My previous complaints about the weather, the hotel, urban planning, etc… no doubt make me seem like some sort of ingrate. I’d be remiss if I didn’t mention some valuable experiences here at EDUCAUSE.

Our pre-conference seminar on ePortfolios and Social Software went fairly well, though we were hamstrung a bit by time management (ie I talked too much and went long). Michelle Chua and Kele Fleming were a blast to work with in preparation for the workshop, and they both turned in stellar performances. Perhaps the most noteworthy element for me was the increase in interest and aptitude with social software among the attendees. Last year, when I co-delivered Rip Mix Feed with Alan, we had to start from the beginning on topics such as blogs, wikis and RSS, and make a case for their legitimacy. This year, I was impressed with how many attendees were launching or planning weblog initiatives on their campuses, and roughly half said they had personally used a wiki, about a third said they had posted to a blog.

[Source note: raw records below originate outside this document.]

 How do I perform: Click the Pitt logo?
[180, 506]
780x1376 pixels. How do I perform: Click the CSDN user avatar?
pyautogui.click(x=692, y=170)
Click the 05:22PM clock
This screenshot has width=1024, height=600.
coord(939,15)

Today I enjoyed the featured presentation by James Hilton from Michigan, who gave a very engaging and informed overview of the challenges to higher learning presented by the new media environment, copyright and the promise of open source. Regular readers of ed tech blogs would not have been surprised by most of what he discussed (though his delivery and observations made it compelling anyway), but once again I found the reaction from the large audience very encouraging… lots of nods.

And as ever, the most rewarding stuff for me has been in the halls. By prior arrangement, I was interviewed by a cohort from Holland. They are sending something like 21 people from 15 Dutch universities to this conference — and to justify the effort and expense they have devised a coordinated set of research questions that they need to investigate in the sessions and by collecting responses via interviews. Then they need to compile their findings in a book — how’s that for accountability on a travel budget? I don’t know if my answers were useful to them, but it was a fun conversation — mostly centering on the balance between rigorous digital preservation of important assets and systems that allow for easy sharing of more ephemeral resources. (I’ll have to return to this theme when I’m not so sleepy — we drifted to a few novel places that I found intriguing.) And I had a couple of good solid Gardner fixes, talking about the usual diverse topics — our ideal visions of higher learning, what excites and frustrates us about our current reality, movies, books, music… as well as his excellent new article on podcasting in the EDUCAUSE Review (which I will blog properly soon). Being able to talk with Gardner and other smart, passionate peers at events like this is a rare pleasure and privilege. And I am truly grateful, however snarky I sometimes get in this space.

But once again, I came back to the hotel and they had left the air conditioning running full blast all day in my empty room. I think I’ll try leaving a note about that tomorrow.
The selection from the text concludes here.